Passage shown.
Heavy fighting continues to rage in the Syrian province of Idlib between Tahrir al-Sham, an extremist alliance dominated by the former al-Nusra Front (ANF), and the hardline Islamist coalition Ahrar al-Sham, activists told Diyaruna.
The rival alliances and affiliated factions have been fighting for control over several areas of the province, in battles that have left a large number of civilians dead or wounded, in addition to the combatant casualties, they said.
Tension hangs over the entire province of Idlib following the clashes that broke out on Wednesday (July 19th), said activist Mustafa Abboud of Saraqeb who asked to use a pseudonym out of fear for his safety.
"Due to the overlapping of areas of control of Tahrir al-Sham, Ahrar al-Sham and affiliated factions, there have been violent clashes, storming operations and shelling in several cities and towns in the province," he told Diyaruna.
"The map of the areas each group controls is fluid," he added, "and changes by the hour in some areas."
In addition to the numerous combatants from both sides who were killed in the clashes, a number of civilians have been killed or wounded, he said, as the shelling struck many residential neighbourhoods.
The Syrian Observatory for Human Rights said at least 15 civilians, including four children, have lost their lives so far. Another 50 fighters from both sides have been killed in clashes and executions.
Further complicating the situation, a number of factions switched allegiance from one side to another, Abboud added.
All eyes are now on the Bab al-Hawa border crossing with Turkey, which is currently controlled by Ahrar al-Sham, he said, as it appears that Tahrir al-Sham wants to capture it in order to weaken Ahrar al-Sham’s influence.
In the early hours of Friday (July 21st), fighting centered on the hills around Bab al-Hawa and the axis between the towns of Mareian and Kafr Haia in southern rural Idlib province, he said.
In recent hours, Ahrar al-Sham withdrew from Tel Ammar and Azmarin in southern rural Idlib and Atma in northern rural Idlib, and entered the town of al-Maghara and surrounding areas.
Protesting civilians slain by gunfire
Abboud said the current fighting has completely paralysed business activity, as local residents fear for their safety and are reluctant to move around.
Popular outrage also has reached a boiling point among residents, he said, with demonstrations staged in several areas to demand a stop to the fighting.
Violence erupted during some of those demonstrations, including in Saraqeb, where protests were held to demand that Tahrir al-Sham leave the city.
The situation remained tense until Wednesday evening (July 19th), when Tahrir al-Sham elements opened fire directly at the demonstrators, killing media activist Musab Waleed al-Ezzo.
Others were wounded, including a man who has been identified as Ibrahim Khalil, a member of the city’s ambulance team.
The demonstrations spread to other towns, including Kafr Nabl and Hazareen.
Abboud said activists and residents in Saraqeb called for a general strike until al-Ezzo’s killer is brought to justice.

Work task 1.
Answer these questions using the report on the Idlib fighting.
(a) Which border crossing with Turkey does the report say is currently controlled by Ahrar al-Sham?
(b) According to the Syrian Observatory for Human Rights, how many civilians have been killed so far?
(c) Who was killed when Tahrir al-Sham elements fired on demonstrators in Saraqeb?
Work task 2. Transcribe the report on the Idlib fighting, beginning at the words "The situation remained" and stopping after the words "brought to justice.".
The lines after this point come from a different source than the report.

Source data.
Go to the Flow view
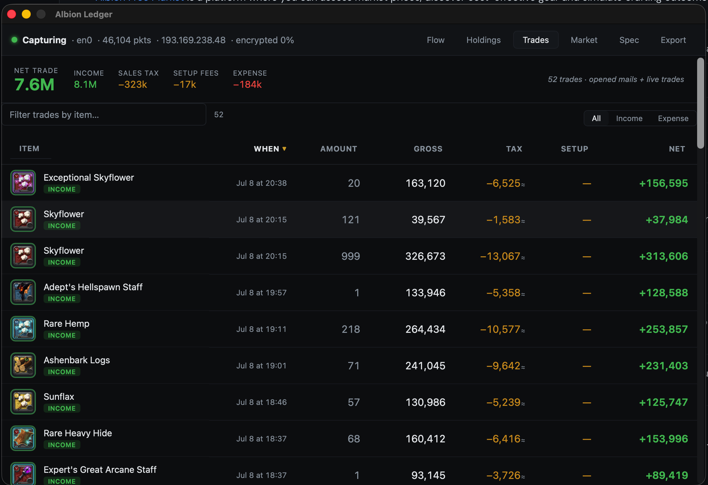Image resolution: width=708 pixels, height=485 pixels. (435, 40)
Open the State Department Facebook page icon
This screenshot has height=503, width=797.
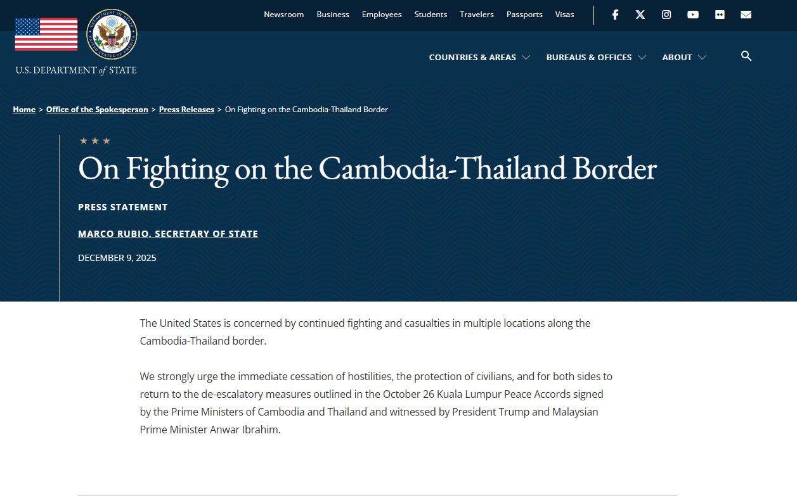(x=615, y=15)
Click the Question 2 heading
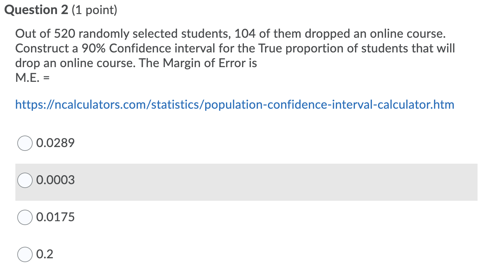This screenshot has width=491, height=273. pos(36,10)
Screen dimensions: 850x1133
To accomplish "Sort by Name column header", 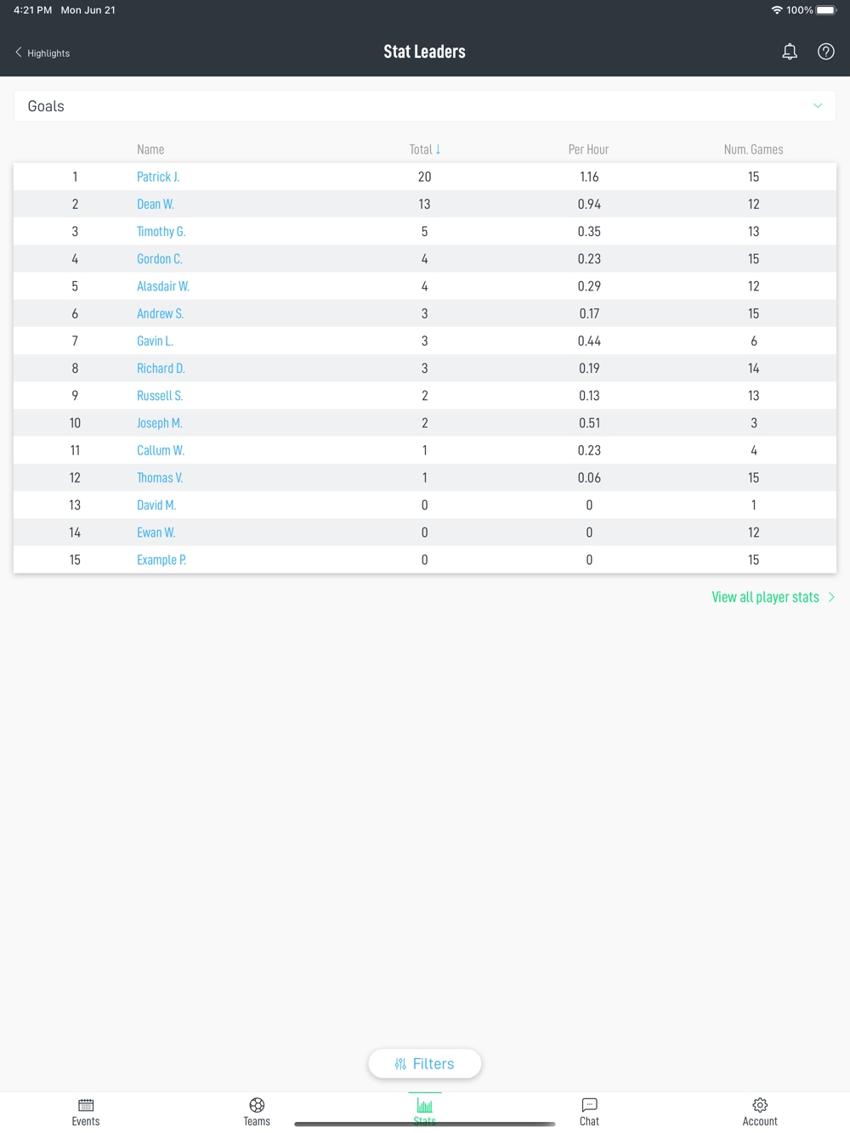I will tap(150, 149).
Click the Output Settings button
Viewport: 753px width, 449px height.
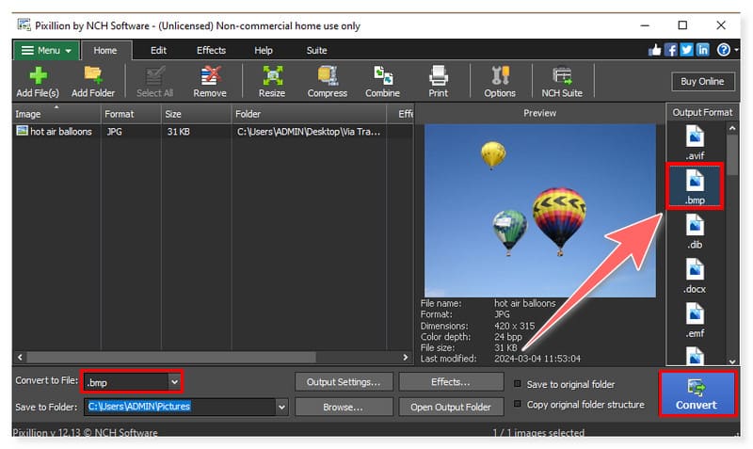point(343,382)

...

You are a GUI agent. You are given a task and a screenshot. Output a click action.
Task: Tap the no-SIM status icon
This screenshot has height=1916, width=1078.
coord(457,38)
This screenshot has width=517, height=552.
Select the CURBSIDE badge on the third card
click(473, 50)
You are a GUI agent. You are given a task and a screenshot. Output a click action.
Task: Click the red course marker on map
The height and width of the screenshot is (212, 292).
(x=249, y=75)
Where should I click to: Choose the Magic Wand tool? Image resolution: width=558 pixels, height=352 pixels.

Solution 1.
(a) The Bab al-Hawa border crossing.
(b) At least 15 civilians, including four children.
(c) Media activist Musab Waleed al-Ezzo.

Solution 2.
The situation remained tense until Wednesday evening (July 19th), when Tahrir al-Sham elements opened fire directly at the demonstrators, killing media activist Musab Waleed al-Ezzo.
Others were wounded, including a man who has been identified as Ibrahim Khalil, a member of the city’s ambulance team.
The demonstrations spread to other towns, including Kafr Nabl and Hazareen.
Abboud said activists and residents in Saraqeb called for a general strike until al-Ezzo’s killer is brought to justice.